# E61 LCI - INPA & NCS Expert



## bill57p9 (May 3, 2006)

I'm having problems with INPA & NCS Expert on an early 2008 E61 LCI.

I'm using a distribution that came bundled with a cable. According to the file version numbers, I'm running:

INPA 5.0.6
EDIABAS 7.3.0
NCS Expert 4.0.1
SP Daten 50.2 (separately updated)

I can connect to the car just fine. The issue is that some of the modules - not all the same between INPA and NCS Expert - are not recognised/found/expected.
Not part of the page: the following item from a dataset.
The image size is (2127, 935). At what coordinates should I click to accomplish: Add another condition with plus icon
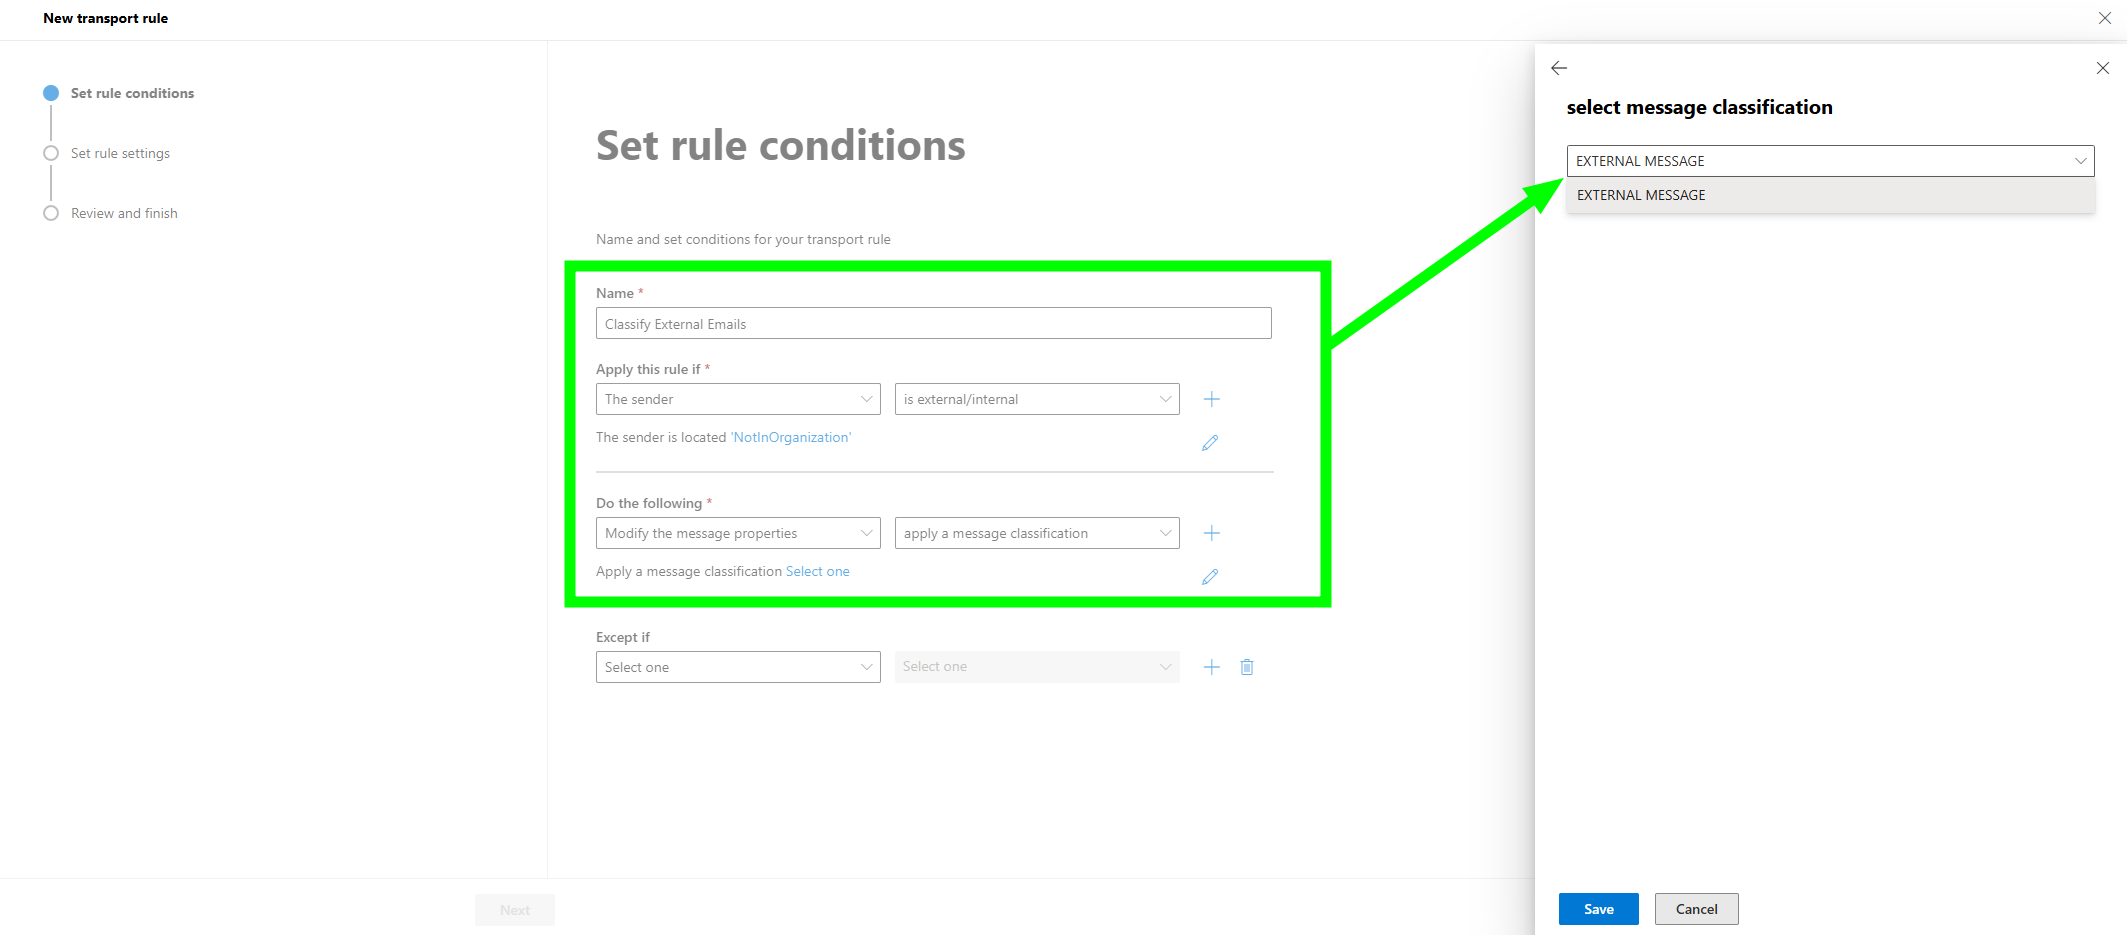1211,399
Some I have resolved thanks to various forums.

With INPA (requested control unit found not expected):

RLSS70 - Fixed by changing RLS_E65 to RLSS70 in CFGDAT\E60.ENG
DSC_60PP - Another forum suggested using DXC8_P however my DXC8_P.ipo doesn't support DSC_60PP
IHKA60_2 - E60.ENG references IHKA60.IPO which doesn't recognise IHKA60_2
ULF2_60 - E60.ENG references ULF_60.IPO which doesn't recognise ULF2_60
I have PRG files for each of the above in C:\EDIABAS\ECU

In NCS Expert (no response from controlunit)

CHAMP - Fixed by copying \NCSEXPER\SGDAT\A_E65MMC.IPO over top of A_E65MMI.IPO
ULF2_60 - Referenced by A_E65DR.IPO

Being fairly new to INPA & NCS Expert, I'm probably doing something stupid.

Any suggestions would be greatly appreciated.


----------



## Almaretto (Nov 17, 2015)

There are not newer version, but all distributed packages are not created equal.

See Standard Tools & SP-DATEN: Software Download Links for know working copy.


----------



## bill57p9 (May 3, 2006)

Thanks - I'll give it a go


----------